Washington D.C.'s research organizations -- the so-called "think tanks -- provide opinions and research on public-policy issues for lawmakers and the U.S. government's Executive Branch. But they also serve another function. These "think tanks" commonly house officials from previous administrations who often return to government when their political party comes back in power.
It is the beginning of a new presidential administration. A huge turnover of Executive Branch personnel is taking place. People who worked for the last president have cleaned out their desks and departed. And ... some of the new people coming into those offices are from research organizations -- so-called 'think tanks' -- in Washington.
Indeed, there is a back-and-forth relationship in the U.S. capital between government and 'think tanks.' Just as a new administration draws from the ranks of researchers, those organizations also take in those who carried out policy for the last president.
Former U.S. Ambassador to the United Nations John Bolton has seen both sides of that street. After holding positions in the administrations of Presidents Ronald Reagan and George H.W. Bush in the 1980s and early 1990s, he went to the research organization American Enterprise Institute as a Senior Vice President. When George W. Bush took office in 2001, Bolton came back to government as Undersecretary of State, and then as an ambassador. At the end of the Bush administration, he went back to AEI as a Senior Fellow.
Similarly, former Secretary of State Henry Kissinger is with another Washington research organization, the Center for Strategic and International Studies.
Also at CSIS is former Ambassador to the U.N. and to Afghanistan, Zalmay Khalilzad. Similar examples can be found in other Washington 'think tanks.'
Ambassador Bolton says this is a normal -- and logical -- aspect of the Washington policy process.
"For people like myself who have the luxury of coming back to a research institute, it is a way to 'recharge our batteries' intellectually," Bolton said. "It is a way to think about policy without having the day-to-day responsibility of making it, or recommending it, or discussing it in the governmental context. And, I think [that] from the point of view of the overall effectiveness of the American government, that is a very, very important contribution that the 'think tanks' make."

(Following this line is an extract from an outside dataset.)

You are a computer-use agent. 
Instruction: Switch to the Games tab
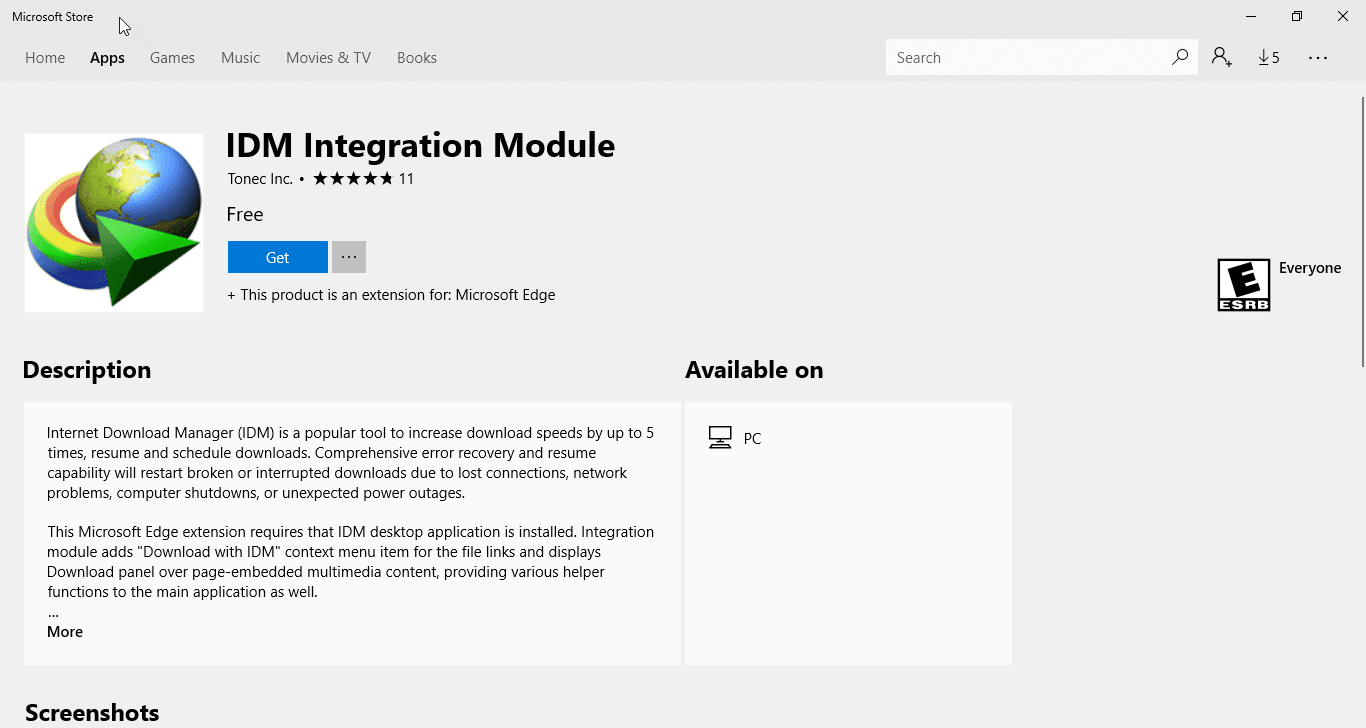pos(172,57)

At The Center for American Progress, Chief Operating Officer Neera Tanden says being out of power actually caused her research organization to be created.
"Under First Lady Hillary Rodham Clinton, I was one of her domestic policy advisors. And, when she decided to run for the Senate [in 2000], I worked for her then," explained Tanden. "But then, when we came out of power [with the election of Republican George W. Bush], we recognized -- Hillary recognized, [former White House Chief of Staff] John Podesta recognized, [and now former] President Clinton recognized there was no organization that worked across issues to try and move the debate over the long term in a more progressive direction. That is one of the reasons why I, along with John Podesta, started the Center for American Progress."
While many Washington research organizations have a number of people who served in previous presidential administrations, Jeffrey Hiday says the so-called "revolving door" is smaller, and slower, at the RAND Corporation.
"In the last change of [presidential] administration [Bush - Obama], we may have lost a half dozen researchers to the Obama administration. We may have picked up a handful [of people] from the [George W.] Bush administration. But, bear in mind, we have close to 900 researchers. We are a quite large organization," Hiday said.
Creating and carrying out policy is a core function of government. The policy process is complicated, requiring highly experienced people who know in detail what needs to be in place. And, because of that, research organizations -- 'think tanks' -- have been, and will be ... an important, even essential, part of that endeavor.